-- TechHoops.com (nice looking website, by the way) has a preview of the VT/NCSU game posted.
And in case you were wondering, nc state is the only team in the ACC that averages fewer offensive rebounds per game than VT. Tech won on the offensive glass 12-7 in the game in January. This is not a very athletic team (other than Fells and Grant), but they are tall.
This provides an opportunity for a brief tempo-free stats public service announcement. Why use rebounding percentages? Because percentages give you context! Virginia Tech only "won" on the offensive glass because it had many more opportunities (17 more) than NC State to grab them (this tends to happen when one team shoots 37% and the other shoots 58%). The Wolfpack had the higher offensive rebounding percentage in the game.

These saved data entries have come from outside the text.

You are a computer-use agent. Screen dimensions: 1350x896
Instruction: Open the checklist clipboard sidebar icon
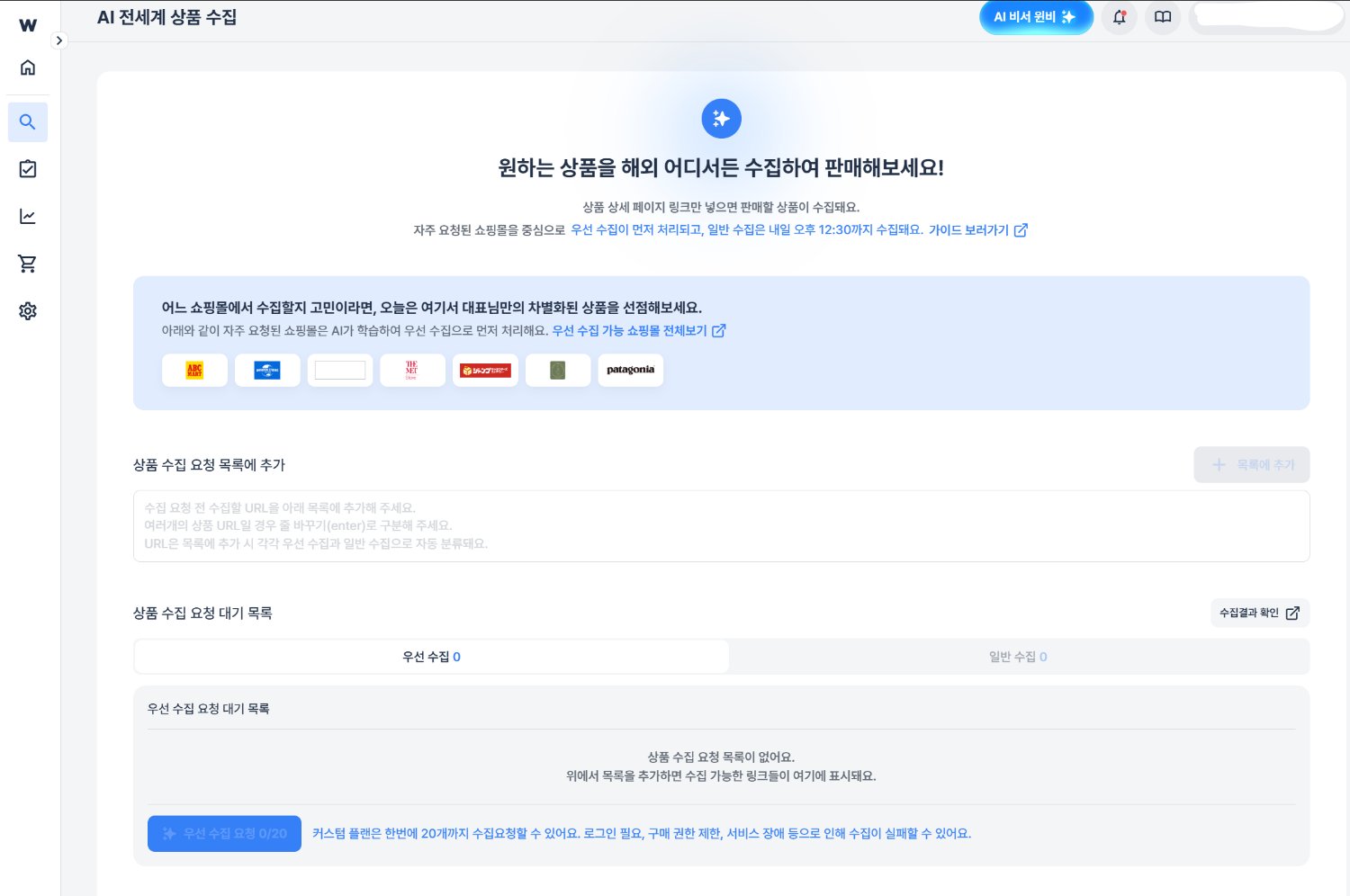coord(28,169)
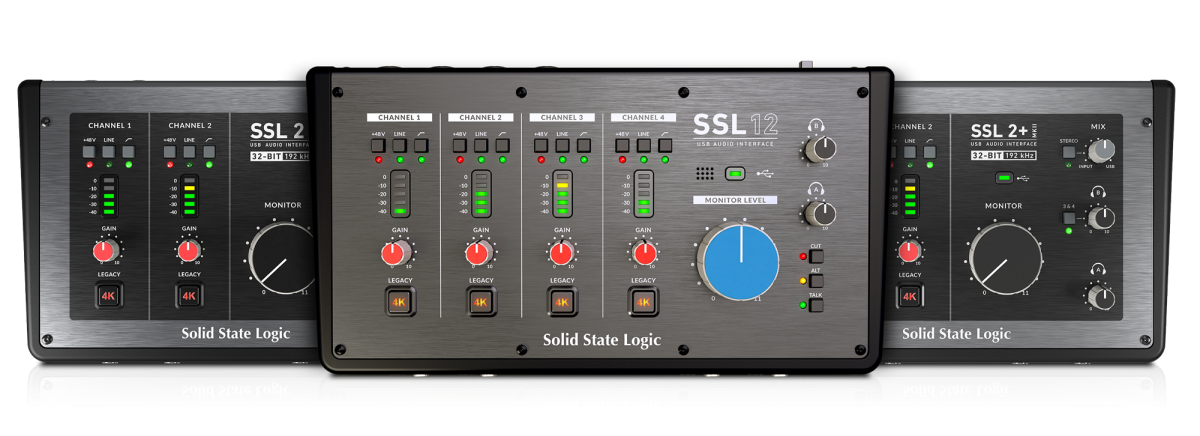Click headphone B level knob on SSL 12

click(x=822, y=149)
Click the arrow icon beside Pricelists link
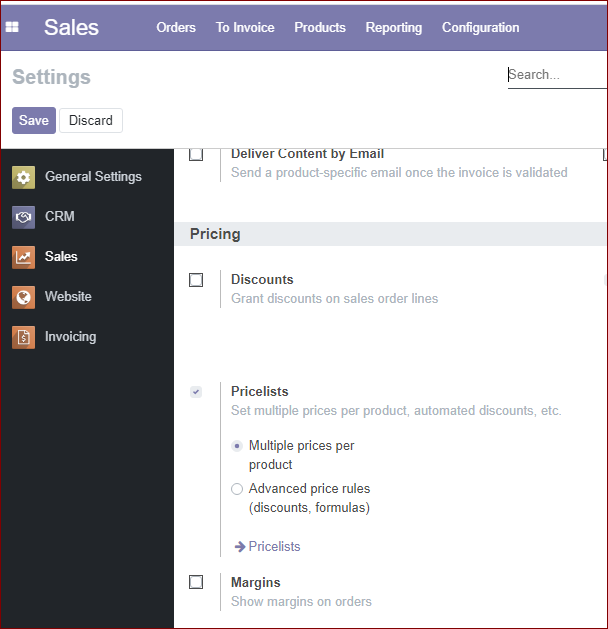The height and width of the screenshot is (629, 608). [x=240, y=546]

-- Mechelle Voepel profiles Kay Yow for ESPN.com:
"Some people said, 'I think you should just rest, and next year … '" Yow said after practice. "But I have Stage 4 cancer. I'm taking major chemo. There is nothing that assures me that next year I could do it any more than I could now. Or it could be less. I have no assurance. If I had a cold or pneumonia, something that rest will cure …

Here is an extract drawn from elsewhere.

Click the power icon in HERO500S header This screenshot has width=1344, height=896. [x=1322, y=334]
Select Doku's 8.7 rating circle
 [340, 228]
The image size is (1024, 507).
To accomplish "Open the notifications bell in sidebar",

"This is something that I love to do. My doctor agreed that if I felt like it, I could do it. I don't feel it has any negative effect on my cancer. It has a positive effect on my spirit and my emotions and just feeling better. I just love being here on the court. Believe me, it was hard for 16 games not to be here."
-- For more on Duke, see Ken Pomeroy's post today.

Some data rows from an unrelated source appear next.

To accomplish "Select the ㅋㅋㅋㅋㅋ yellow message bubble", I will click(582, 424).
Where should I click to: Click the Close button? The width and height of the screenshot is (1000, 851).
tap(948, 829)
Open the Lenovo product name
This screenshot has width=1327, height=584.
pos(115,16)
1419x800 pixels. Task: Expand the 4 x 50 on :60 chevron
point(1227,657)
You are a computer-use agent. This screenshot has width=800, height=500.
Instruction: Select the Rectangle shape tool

-- I learned something new thanks to this article about the Kansas Jayhawks:
The origins of the play can be traced back to the mid-1970s. According to www.NBA.com, North Carolina State was the first team to regularly execute the alley-oop.
The Wolfpack had one of the game’s best leapers on their team: David “Skywalker” Thompson. In order to utilize Thompson’s 48-inch vertical leap, they had to discover a way to get him an easy shot without dunking the ball (dunking was illegal back then). Thus, the alley-oop was born. NC State guards lobbed the ball high in the air to Thompson, who soared over his overmatched opponents and dropped the ball in the hoop, mid-air. Most oops end with dunks rather than layups.
So there's this, and Everett Case started the tradition of cutting down the nets, and...? Any other hoops legacies I'm missing?
In the wikipedia entry for alley-oop, David Thompson is listed as one of several "Notable Alley-Oopers." Do you think he puts that on his business card? Because I would.